No rest for the chefs just yet; the desserts still needed plating and finishing.

Por las Dulces Huertas de la Rioja: Compota de Peras de Alfaro en Crema de Chocolate al Jarabe de Satinela (Rioja Pera Compote on a Bed of Ganache Drizzled with Late Harvest Satinela), with:

2009 Marqués de Cáceres Satinela Semi Dulce - Made from late-harvested viura and malvasia. It had a white grapey flavor which made me ask J-Lab if he thought there was any moscatel in it, but he just shrugged his shoulders in puzzlement. I had forgotten I'd had the 2006 version at the previous Cáceres dinner and had written about its cepage. Age and good memory really don't mix, especially during a night of many wines.

Anyway, as I was saying, aside from the honeyed white grape base, the subject wine also had sweet pineapple, peach, apple, slight pink grapefruit, orange blossom and a bit of spice around a bright acid backbone. Good lift; very pleasant and very affordable, the 2009 Satinela Semi-Dulce is a mere P450/bottle.

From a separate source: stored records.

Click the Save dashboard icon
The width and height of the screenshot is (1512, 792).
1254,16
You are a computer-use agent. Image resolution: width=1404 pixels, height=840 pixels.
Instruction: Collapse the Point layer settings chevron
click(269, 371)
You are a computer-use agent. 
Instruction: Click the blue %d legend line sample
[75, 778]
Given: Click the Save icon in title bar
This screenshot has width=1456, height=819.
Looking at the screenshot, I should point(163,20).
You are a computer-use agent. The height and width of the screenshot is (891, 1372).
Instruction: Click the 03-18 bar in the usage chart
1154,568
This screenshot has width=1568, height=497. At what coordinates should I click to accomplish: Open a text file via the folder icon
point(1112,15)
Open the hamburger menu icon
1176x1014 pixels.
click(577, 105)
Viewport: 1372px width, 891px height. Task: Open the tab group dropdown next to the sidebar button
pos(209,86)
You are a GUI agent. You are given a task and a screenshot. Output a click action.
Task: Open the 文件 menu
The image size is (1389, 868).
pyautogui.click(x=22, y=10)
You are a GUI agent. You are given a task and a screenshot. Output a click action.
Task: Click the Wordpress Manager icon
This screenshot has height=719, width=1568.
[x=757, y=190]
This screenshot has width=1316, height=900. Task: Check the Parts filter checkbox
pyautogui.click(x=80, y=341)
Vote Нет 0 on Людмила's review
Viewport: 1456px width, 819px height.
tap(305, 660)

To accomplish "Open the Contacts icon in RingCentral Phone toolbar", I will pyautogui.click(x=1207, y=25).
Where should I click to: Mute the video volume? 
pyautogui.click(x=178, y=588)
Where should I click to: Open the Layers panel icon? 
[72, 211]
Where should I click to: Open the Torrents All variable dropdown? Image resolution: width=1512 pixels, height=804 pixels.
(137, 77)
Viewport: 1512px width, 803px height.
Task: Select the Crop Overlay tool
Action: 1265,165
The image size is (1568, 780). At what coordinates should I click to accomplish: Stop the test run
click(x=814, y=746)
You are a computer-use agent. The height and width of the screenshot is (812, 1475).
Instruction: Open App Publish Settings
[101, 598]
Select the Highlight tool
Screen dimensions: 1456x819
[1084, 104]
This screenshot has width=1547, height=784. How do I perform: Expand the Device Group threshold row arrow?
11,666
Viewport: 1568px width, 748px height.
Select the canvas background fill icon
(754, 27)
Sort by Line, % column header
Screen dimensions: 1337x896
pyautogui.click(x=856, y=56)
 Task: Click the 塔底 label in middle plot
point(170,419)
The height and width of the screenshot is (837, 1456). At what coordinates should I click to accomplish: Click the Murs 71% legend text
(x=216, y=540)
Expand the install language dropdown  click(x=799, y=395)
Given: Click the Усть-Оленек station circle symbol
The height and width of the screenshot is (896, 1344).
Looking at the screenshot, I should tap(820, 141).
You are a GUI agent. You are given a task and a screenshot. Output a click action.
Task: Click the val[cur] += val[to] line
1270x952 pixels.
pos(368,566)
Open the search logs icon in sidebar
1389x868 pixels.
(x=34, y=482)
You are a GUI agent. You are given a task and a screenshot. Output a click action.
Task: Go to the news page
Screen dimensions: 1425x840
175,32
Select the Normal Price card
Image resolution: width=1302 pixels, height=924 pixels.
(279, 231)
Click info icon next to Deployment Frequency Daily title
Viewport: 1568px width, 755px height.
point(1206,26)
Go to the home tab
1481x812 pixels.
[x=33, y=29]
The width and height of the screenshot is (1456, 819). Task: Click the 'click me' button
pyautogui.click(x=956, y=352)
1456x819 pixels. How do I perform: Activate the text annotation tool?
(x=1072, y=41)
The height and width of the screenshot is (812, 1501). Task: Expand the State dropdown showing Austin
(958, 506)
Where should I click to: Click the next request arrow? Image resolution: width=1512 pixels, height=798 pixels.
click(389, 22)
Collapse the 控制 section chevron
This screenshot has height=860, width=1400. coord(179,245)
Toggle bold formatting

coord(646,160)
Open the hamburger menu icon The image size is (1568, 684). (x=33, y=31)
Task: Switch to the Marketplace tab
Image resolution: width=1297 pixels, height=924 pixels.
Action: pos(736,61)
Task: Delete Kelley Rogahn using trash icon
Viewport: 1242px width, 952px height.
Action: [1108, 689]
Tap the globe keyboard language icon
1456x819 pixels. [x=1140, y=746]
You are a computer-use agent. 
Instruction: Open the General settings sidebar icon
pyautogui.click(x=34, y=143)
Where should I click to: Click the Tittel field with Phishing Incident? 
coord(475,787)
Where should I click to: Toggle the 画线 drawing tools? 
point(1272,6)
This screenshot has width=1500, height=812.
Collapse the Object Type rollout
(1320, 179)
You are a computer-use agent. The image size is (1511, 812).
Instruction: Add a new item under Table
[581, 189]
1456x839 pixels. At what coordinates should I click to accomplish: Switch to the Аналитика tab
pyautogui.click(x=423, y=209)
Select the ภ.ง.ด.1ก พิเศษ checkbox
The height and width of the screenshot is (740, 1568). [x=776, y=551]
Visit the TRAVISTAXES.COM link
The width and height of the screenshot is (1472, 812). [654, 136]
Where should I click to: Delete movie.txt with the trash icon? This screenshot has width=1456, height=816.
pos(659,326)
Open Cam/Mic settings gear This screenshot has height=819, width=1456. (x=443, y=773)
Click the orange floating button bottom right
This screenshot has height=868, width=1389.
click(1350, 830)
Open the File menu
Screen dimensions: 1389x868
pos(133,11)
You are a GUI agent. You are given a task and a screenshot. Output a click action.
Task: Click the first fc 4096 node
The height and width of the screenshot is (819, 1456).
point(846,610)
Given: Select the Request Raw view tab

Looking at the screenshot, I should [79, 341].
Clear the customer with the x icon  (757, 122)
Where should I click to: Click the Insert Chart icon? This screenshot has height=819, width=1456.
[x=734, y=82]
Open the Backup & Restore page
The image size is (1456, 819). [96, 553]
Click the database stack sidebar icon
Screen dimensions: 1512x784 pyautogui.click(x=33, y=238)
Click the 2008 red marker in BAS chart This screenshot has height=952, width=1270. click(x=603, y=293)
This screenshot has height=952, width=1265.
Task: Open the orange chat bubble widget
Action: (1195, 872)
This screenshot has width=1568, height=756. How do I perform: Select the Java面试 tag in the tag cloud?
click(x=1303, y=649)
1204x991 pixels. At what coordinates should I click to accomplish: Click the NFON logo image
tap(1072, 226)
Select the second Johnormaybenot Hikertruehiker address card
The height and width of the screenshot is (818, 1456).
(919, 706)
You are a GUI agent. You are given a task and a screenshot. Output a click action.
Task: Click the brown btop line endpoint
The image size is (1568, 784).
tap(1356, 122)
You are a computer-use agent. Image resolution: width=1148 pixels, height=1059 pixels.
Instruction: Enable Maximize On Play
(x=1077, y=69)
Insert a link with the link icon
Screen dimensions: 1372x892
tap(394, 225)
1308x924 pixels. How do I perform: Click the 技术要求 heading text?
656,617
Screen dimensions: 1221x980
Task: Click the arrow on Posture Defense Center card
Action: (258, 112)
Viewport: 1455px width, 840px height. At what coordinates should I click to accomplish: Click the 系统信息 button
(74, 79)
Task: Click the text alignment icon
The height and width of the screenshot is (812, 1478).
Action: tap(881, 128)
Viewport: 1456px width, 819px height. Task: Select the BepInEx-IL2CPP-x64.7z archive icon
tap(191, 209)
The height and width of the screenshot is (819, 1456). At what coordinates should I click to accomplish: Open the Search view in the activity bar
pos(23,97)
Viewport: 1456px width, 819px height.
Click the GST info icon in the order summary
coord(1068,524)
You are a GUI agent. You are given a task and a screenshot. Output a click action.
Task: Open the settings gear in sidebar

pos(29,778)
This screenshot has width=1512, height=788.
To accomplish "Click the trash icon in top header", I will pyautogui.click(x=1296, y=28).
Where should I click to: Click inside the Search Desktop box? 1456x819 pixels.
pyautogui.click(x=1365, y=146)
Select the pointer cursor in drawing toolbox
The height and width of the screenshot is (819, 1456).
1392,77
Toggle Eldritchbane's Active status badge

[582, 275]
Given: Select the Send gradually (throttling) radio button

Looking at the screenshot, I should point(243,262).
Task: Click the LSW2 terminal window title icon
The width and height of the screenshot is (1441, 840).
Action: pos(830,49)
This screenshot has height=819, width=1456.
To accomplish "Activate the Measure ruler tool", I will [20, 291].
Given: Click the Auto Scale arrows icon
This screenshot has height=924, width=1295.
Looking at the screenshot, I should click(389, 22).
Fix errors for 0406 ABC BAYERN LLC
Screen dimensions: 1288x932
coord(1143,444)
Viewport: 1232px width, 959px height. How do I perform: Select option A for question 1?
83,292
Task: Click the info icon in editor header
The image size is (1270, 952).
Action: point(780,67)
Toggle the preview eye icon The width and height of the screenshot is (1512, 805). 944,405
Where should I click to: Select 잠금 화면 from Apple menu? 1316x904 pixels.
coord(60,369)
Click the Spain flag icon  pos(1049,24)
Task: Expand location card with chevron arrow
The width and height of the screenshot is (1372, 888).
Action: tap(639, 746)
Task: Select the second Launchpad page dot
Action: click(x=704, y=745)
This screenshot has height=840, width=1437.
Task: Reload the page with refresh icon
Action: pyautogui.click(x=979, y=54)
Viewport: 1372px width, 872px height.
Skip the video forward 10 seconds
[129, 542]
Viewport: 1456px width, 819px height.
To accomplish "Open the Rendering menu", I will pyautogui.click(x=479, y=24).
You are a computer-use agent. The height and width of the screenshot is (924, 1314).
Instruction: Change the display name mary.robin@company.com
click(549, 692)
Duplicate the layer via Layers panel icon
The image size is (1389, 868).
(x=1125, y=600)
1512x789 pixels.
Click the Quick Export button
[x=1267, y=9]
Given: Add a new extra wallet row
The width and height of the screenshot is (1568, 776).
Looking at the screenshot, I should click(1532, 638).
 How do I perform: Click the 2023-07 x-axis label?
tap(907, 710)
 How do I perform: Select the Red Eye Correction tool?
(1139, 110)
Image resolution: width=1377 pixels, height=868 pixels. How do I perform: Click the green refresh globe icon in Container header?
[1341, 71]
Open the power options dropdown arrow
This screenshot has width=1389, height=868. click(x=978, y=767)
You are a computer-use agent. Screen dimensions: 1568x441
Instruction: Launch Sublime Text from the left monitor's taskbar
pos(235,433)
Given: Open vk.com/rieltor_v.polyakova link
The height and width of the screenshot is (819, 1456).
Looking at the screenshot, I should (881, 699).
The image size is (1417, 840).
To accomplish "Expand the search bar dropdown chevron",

The pears were macerated in the Satinela, per JC, for 3 days if I remember properly. Aaron mentioned that JC asked him if I had detected the hints of clove in the dessert. I must admit not being able to pay so much attention since I was too busy eating (careful not to eat too much of the chocolate sauce that seems to trigger my dizzy spells), taking photos, discussing the wine with J-lab, etc. - such is it at large parties, moreso when I happen to know most of the people there (aside from those already mentioned and in my photos, Malou Fores, Ana Rocha and Cyrille & Anna Soenen were there, but where was Antonio, though, I wondered).

As regards the dessert itself, well, let's just say J-Lab, an accomplished gourmet and a man of concise speech, was silent while eating it, looking up at me briefly only long enough to declare "Ang sarap nito!" I couldn't have agreed more, buddy. Masarap talaga. It was all I could do not to wipe my bowl clean of the deeply-flavored chocolate sauce.

Though my belly was bursting long before the end of the meal, I was very happy. Yet another of countless nights of great food, pairing wines and good friends at Terry's 2ºPiso. How can one help but enjoy?

¡Enhorabuena a Bodegas Marqués de Cáceres y Terry Selection! ¡Salud y hasta la proxima!

7 comments:

Miguel said...

Great dinner and notes...as usual. Too bad I missed this dinner.

Unknown said...

As usual, the dishes look inspired and delicious. I really have to try Terry's pinchos soon...

domesticgoddess said...

Your dinners at Terry's fascinate me. I have always known that Segundo Piso had good, simple food transformed and elevated by little touches of a masterful hand, but the meals that you feature always seem to be of a higher calibre!
This man is gifted.

Does he do private menus for groups?

julien said...

Well written.

Cheers.

Noel said...

@ domesticgoddess:

This man is gifted.

Does he do private menus for groups?


definitely, yes, on both counts.

@ Julien - Thank you, Julien. Much appreciated.